I'm thinking of buying a miter box. I am reluctant to buy one from ebay or craigslist. I need one that will make a 90* vertical cut of at least 4". If you have a miter box that you would highly recommend I'd like to hear about it. I've read about the Nobex champion #180 model and it seems like a good one. The price of $160.00 with free shipping sounds pretty good.


----------



## waho6o9 (May 6, 2011)

http://lumberjocks.com/topics/36757

Well discussed in the above thread. I purchased a nice Jorgensen off of Craigslist for $10.00 
so I wouldn't discount all available outlets so quickly.

Good luck on your decision Jspill.


----------



## Richforever (Mar 19, 2008)

ShopNotes magazine vol.21 issue 122 came up with the Nobex Champion 180 as the best. Apparently one really cool feature was the ability to lock in any angle with a lever at the back side.


----------



## Smitty_Cabinetshop (Mar 26, 2011)

I don't recall having anyone chime in on the Nobex referred to above… I'll have to check it out!

Older models will cut at 4" depth, but it's obviously all about the saw itself vs. the box. And typically, the saws are in the neighborhood of 26" x 4" or larger. Millers Falls and Langdon are very highly regarded, and are piston types vs. Stanley's fixed span approach. Another box is the Goodel Pratt; it's my most recent and it is very, very nice.
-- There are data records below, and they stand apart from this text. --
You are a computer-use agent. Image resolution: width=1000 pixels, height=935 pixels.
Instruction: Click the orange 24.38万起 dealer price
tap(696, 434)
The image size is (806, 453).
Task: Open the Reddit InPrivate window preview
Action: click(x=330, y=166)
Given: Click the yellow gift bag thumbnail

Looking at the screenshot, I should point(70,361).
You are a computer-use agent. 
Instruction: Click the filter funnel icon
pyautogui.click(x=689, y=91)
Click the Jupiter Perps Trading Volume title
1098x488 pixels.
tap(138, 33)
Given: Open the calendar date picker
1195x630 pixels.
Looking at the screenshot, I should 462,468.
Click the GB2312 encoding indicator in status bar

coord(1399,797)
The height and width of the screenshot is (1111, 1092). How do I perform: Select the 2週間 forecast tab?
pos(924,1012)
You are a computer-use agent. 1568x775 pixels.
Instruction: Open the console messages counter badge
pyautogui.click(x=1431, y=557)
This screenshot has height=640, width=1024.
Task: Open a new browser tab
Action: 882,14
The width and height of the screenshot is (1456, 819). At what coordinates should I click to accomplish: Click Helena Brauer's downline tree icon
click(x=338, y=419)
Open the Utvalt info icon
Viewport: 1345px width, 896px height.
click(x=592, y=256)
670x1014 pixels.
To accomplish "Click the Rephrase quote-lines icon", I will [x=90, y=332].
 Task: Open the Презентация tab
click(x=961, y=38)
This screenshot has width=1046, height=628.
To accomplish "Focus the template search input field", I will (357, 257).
As a long-time watcher of ebay's mitrebox listings, and I mean pretty consistently for the better part of the last couple years, I wouldn't buy one from ebay either. Craigslist is a very good option, because you can put your hands on the box and saw before pulling the trigger.

Good luck!


----------



## gargey (Apr 11, 2016)

Nobex Champion #180 is good. I got the Japa knees aftermarket blades for it, makes it cut way faster.

I sunk threaded insert nuts into the top of my workbench, so I can screw it down to my bench through holes in the feet, making it rock solider than the rock of jemima.

It's a good setup. Keeps me from having to use my shooting board save for extra-fine work.


----------



## jwmalone (Jun 23, 2016)

I have a Nobex 202 pro, got it at a thrift store for 15 bucks still had the owners manual. Its fantastic Nobex makes great stuff imo.


----------



## loiblb (Jul 6, 2015)

If you look around you can still find a Millers Falls Langdon with the saw intact. This one needed a little cleaning but works like a charm.


----------



## GR8HUNTER (Jun 13, 2016)

I'm thinking of buying a miter box. I am reluctant to buy one from ebay or craigslist

I just like to know why not craigslist ….. you get to go see it in person …...... even ebay if close to you ….you can search only close to you


----------



## bandit571 (Jan 20, 2011)

The three I've bought over the years were all from Garage sales. Keep an eye out, and look over the saws with it. The last one I picked had four saws with it!


----------



## MarshallCS (May 18, 2016)

Can any mitre box be used with a japanese pull saw?


----------



## wood2woodknot (Dec 30, 2012)

If you can find the box, I have the saw below if anyone is interested:

STANLEY 24"x4" MITER SAW by Disston/Porter. Straight back, tight handle, needs sharpening. $20.00 plus postage. (Not sure if I know how to insert the photo)









Ooops - photo was cropped somehow. Can e-mail full photo if need be,


----------